Integration of flow cytometry and computational analysis to dissect the epidermal cellular subsets in keloids that correlate with recurrence

Abstract Keloid disease is a benign skin disease without good therapy. More and more researches show epidermal abnormalities participate in keloid pathogenesis. Little is known about the relationship between the abnormal epidermal immunophenotype and clinical outcome. Nine-color flow cytometry with computational analysis was performed to detect the altered cellular subpopulation distribution in lesions. Receiver operating characteristic (ROC) curves were drawn to compare predictive ability between alteration of cell subgroup frequency and the Vancouver scar scale (VSS).

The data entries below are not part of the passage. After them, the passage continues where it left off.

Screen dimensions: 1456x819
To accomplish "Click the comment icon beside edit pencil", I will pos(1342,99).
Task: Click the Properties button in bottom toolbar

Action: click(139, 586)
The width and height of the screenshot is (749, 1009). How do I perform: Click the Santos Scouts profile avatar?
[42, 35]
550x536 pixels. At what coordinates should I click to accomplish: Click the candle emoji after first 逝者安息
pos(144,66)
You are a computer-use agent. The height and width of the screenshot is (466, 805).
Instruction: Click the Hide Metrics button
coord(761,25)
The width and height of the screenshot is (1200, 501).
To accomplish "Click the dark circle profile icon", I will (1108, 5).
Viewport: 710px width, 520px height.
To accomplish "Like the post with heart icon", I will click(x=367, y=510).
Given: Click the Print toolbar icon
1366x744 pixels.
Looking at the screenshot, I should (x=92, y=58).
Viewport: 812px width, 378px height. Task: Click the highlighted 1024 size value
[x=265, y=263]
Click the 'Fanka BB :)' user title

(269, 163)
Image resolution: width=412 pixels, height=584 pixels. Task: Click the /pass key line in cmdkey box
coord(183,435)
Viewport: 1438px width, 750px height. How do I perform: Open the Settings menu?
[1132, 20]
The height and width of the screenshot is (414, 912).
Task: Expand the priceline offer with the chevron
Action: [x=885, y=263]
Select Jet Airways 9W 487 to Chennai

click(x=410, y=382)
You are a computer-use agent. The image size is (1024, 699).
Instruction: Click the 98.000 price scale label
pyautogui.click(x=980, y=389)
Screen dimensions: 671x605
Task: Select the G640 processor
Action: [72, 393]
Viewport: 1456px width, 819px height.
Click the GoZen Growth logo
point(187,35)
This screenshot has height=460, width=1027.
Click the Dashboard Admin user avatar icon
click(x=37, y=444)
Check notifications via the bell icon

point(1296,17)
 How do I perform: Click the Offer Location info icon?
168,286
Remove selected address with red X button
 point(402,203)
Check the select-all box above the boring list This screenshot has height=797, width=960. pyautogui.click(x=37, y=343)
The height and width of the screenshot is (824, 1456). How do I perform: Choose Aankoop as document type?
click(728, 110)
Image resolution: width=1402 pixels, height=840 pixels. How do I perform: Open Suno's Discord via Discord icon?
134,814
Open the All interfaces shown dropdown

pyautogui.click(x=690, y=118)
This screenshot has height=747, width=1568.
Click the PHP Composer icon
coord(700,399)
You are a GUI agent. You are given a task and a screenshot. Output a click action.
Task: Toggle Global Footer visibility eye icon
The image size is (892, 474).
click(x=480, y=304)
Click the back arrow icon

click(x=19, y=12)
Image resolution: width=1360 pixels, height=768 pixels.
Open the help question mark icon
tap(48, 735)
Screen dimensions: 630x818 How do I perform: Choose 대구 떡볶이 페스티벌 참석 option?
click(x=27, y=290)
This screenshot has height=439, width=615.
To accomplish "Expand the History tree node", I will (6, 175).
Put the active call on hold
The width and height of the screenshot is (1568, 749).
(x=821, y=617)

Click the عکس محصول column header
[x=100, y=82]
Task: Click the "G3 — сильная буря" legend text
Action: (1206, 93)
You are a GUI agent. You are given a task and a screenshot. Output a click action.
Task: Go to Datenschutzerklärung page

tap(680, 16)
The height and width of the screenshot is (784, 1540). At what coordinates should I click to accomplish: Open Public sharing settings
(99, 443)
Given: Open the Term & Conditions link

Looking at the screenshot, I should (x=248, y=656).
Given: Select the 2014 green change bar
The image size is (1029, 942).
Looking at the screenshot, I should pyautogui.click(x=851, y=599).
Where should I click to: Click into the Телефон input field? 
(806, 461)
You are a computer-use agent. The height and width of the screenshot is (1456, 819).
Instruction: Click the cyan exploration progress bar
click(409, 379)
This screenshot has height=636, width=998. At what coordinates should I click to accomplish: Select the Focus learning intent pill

The frequency of CD49fhi/CD29+/TLR7+ cellular subsets increased in the keloid epidermis compared with the healthy control. The CD49fmid-hi/CD29+/TLR7+/CD24+ cellular subpopulation level was increased significantly in keloids, while the CD49flo-mid/CD29-/TLR7-/CD24- cellular subpopulation frequency was decreased. The CD49flo/CD29-/TLR7-/CD24+/CD117+ cellular subpopulation showed an increased frequency during recurrence with a sensitivity of 66.7% and specificity of 91.7%. The area under the curve (AUC) was 0.806 for cellular subpopulation analysis, which was higher than the AUC for the VSS (0.583). The alteration of keloid epidermal subpopulation frequency is related with recurrence, which will provide an optional predictive marker for keloid recurrence and a potential target subset for investigating keloid generation.